The first of two collections from Black Seed, this one includes, as well, new material from Klee Benally (who also wrote an introduction, did the cover illustration, and assisted with editing), and two authors new to Black Seed, Mike Gouldhawke and Edxie. 

Black Seed was becoming a voice in, and for, indigenous anarchism, from a perspective that is different from, and definitely in dialog with, more traditional indigeneity, and more traditional anarchist thinking. Urban, nihilist, green, brown, black, mixed, liminal, antipolitical, anti-anthropological, rejecting both the perspective that ancient peoples had all the answers and certainly that anyone now has... or even that all the answers would be possible or desirable.

The contributors to this volume express a troubling of both traditions, reflect on what it means to use names imposed from other places on ideas and practices that have existed forever, as well as the manipulation of definitions that claim to empower us but ultimately serve our enemies. The young label "indigenous anarchism" is already at risk of reification and subsumption in a political, academic, identitarian landscape that irons out everything spiky and relevant about it, and further invisibilizes the people who are featured here, and those who we hope to hear from in the future (you know who you are).
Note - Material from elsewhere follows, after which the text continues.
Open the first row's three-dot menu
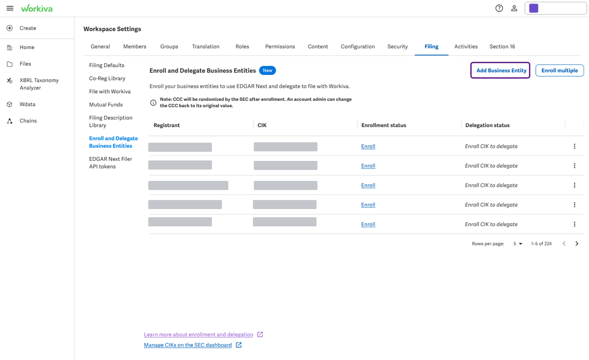The height and width of the screenshot is (360, 589). (574, 146)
So this volume is also to recognize the direction Black Seed was taking, and to say that those conversations are still happening, and we take a stand in that fight, to keep indigenous anarchy as something that is not containable by definitions, something not on any map.

from the introduction

The second collection, Where the Absence Is, will be selected writings that at least point to the range of the territory of the journal, as well as the (truncated) trajectory of its content: from conversations in green anarchy to emphasizing indigenous anarchy.